Sadly this is one of the few areas of photography where throwing money at the problem is often a valid and correct solution. It is why I own a SMC A* 400mm f/2.8 ED [IF] and now the Laowa 12mm f/2.8 Zero-D. You quickly find the limitations of your gear and while it is possible to work around some of them the results of work arounds are often sub par.
Originally posted by jawats: I'm looking into building a serious tripod now - one that can remain stable over 15-30 lbs of equipment.
Best of luck. Also if you are using
my $50 one as a basis I would suggest using fender washers over regular washers. I just recently change them out on mine and not wanting to be wasteful wish that I had used them from the start.
Originally posted by Lew Dite: I still don't know how it got into that state in the first place but I do know that I wasted a perfectly good night.
Could be worse, it could have happened on one of those almost once in a lifetime cases like it did to me last summer. I was out in Crested Butte, CO and has setup right above some buried power lines between 2 transformers that were just off in the vegetation with 1 about 10 feet away and the other about 40. When I set up I didn't' see them. and never got astro tracer to work worth a damn. So I got to shoot entirely untracked and didn't bother with the long glass. To add insult to injury my wides were old M42 screw mount lenses (28/3.5 and 17/4 fisheye) so not exactly even good astro lenses but with the 28 I was planning on using astrotracer to make up for having to stop it down to 5.6.In the end I did get some good sunrise shots 4 hours later but the night was a bust. At least it is a place that I will likely be back at in the future but it won't be for several years so I can correct my screw ups.
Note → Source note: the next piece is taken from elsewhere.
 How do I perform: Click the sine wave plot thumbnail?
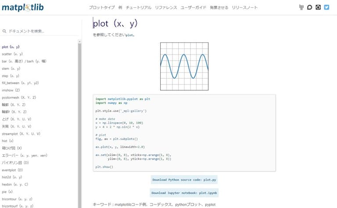[x=184, y=66]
Lesson learned that time was do a site survey during the day.
Originally posted by jawats: I will keep at it
Here you have a good community that is more than willing to help you improve and some who are capable of posting images that inspire the rest of us to get better and show was is possible. It isn't like this is facebook photo groups where the few astrophotographers take a beating because of the amount of computational photography we have to engage in and the vast amount of editing that goes into our images.
I've been taken to task because of composite shots because people think it is possible to expose the moon and foreground correctly in the same shot, or had others claim images are faked when going after DSOs. My favorite is when the canon, nikon, and sony shooters say I am lying about how I got an image, I got that most recently when I posted a tight crop of M57 I got with the A* 400/2.8 and 1.4X-L converter. Milky way shots are the worst for complaints, again because they are often composites with a stack for the background and a single long exposure for the foreground. The only time I take issue with composites are when the scene could never have existed. So the gigantic moon in drone shots, stuff in the sky flipped (I've seen this a lot), the moon oriented incorrectly, colors completely wrong (I once saw a shot of M31 where it looked like it had done acid) and even then I rarely bring it up unless the person is being an a-hole about things. I have also defended other astrophotographers who get taken to task, one recently was getting abused for "faking" as shot of split rock light house with the milky way over it because other claimed that there is no way that the milky way would be oriented like that there even though I was able to figure out that the scene was composed of shots taken around 1:30 AM. Of late on the local FB photo there has been a series of shots mocking the few astrophotographers and unfortunately it has been mostly "pros" doing it.